En dehors de la scène, cette maison à deux étages rassemble une famille de cœur. Ce microcosme constitue une galerie de personnages aux caractères aussi attachants et drolatiques que fragiles. À la manière d’un kaléidoscope, les chapitres se succèdent, dévoilant des êtres aux destins croisés. Judy rencontre notamment Françoise, et Gérard, Adrien alias Michelle Thor, Lor alias Mike Drop et Jean-Paul alias Jean-Paule Strass. Cette communauté à géométrie variable accueille celles et ceux qui en ont besoin. Les membres vont et viennent, arrivent et partent, posent leur valise ou ne sont que de passage. Leur genre est fluide. Les liens s’inventent librement. Les générations se croisent. La filiation n’a pas besoin d’être biologique. L’amitié et l’amour se multiplient. Vaisseau mère est une histoire faite de rencontres, d’expériences partagées, de traumas entendus, de secrets et de deuils.

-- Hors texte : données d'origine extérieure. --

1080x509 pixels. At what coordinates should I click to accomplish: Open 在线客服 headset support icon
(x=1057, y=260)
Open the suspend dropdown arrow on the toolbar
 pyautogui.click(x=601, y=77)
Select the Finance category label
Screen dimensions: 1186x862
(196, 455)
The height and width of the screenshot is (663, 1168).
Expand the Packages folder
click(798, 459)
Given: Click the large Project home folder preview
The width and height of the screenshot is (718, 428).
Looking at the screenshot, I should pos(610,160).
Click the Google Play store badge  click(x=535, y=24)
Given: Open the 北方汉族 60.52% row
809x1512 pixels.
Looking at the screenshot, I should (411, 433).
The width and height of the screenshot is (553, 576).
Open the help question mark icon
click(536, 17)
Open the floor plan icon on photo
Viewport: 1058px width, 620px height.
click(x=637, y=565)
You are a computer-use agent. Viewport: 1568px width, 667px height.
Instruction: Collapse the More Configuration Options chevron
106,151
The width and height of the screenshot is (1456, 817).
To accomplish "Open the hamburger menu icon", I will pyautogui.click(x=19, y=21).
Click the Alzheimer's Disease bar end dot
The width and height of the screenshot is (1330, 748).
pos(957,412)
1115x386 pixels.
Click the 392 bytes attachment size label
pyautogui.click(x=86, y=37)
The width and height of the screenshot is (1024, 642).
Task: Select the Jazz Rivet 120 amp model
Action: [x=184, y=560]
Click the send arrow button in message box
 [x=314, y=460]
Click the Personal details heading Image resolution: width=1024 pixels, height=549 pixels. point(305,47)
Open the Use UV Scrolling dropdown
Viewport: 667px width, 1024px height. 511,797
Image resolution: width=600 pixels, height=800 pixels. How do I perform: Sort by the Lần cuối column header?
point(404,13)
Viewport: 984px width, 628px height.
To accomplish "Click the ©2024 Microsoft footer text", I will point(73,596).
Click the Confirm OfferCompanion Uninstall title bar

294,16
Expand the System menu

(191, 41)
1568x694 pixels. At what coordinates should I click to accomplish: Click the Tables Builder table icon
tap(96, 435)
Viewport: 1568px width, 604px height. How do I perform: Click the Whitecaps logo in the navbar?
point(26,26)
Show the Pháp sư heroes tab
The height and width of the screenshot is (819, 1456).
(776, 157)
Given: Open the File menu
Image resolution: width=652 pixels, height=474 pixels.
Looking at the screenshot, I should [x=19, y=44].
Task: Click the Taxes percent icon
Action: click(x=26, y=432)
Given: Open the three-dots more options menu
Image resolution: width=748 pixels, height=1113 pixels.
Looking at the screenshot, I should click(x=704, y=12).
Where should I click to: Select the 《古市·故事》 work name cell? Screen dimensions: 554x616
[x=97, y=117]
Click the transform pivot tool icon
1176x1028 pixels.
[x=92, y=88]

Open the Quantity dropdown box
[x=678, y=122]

Théâtrale et bienveillante, l’écriture de Sarah Gourreau trace des tableaux concrets qui décrivent avec précision les espaces et les gestes, les émotions et les voix. Particulièrement attentive aux couleurs, aux textures et aux bruits, elle laisse surtout planer des fragrances marquantes. Bain moussant, lavande, poulet rôti, lessive. Sa syntaxe bat le rythme d’une cadence rapide. Les dialogues aussi fusent. Les scènes, vivantes, donnent toute leur place à la répartie et à l’humour.


Ainsi, sans jamais occulter ce qu’il y a de chagrin dans nos existences, Sarah Gourreau bricole un récit choral qui invente une manière de vivre ensemble. Là, on tisse des liens de confiance et de feu. On répartit les tâches ménagères et on partage des séances de jeux de société. On fabrique, à partir de rien, des costumes et des souvenirs. On forge de la gaieté et de la solidarité avec une volonté féroce. On apprend à faire cercle pour résister aux épreuves. Finalement, faire famille, c’est peut-être simplement s’inventer une histoire commune.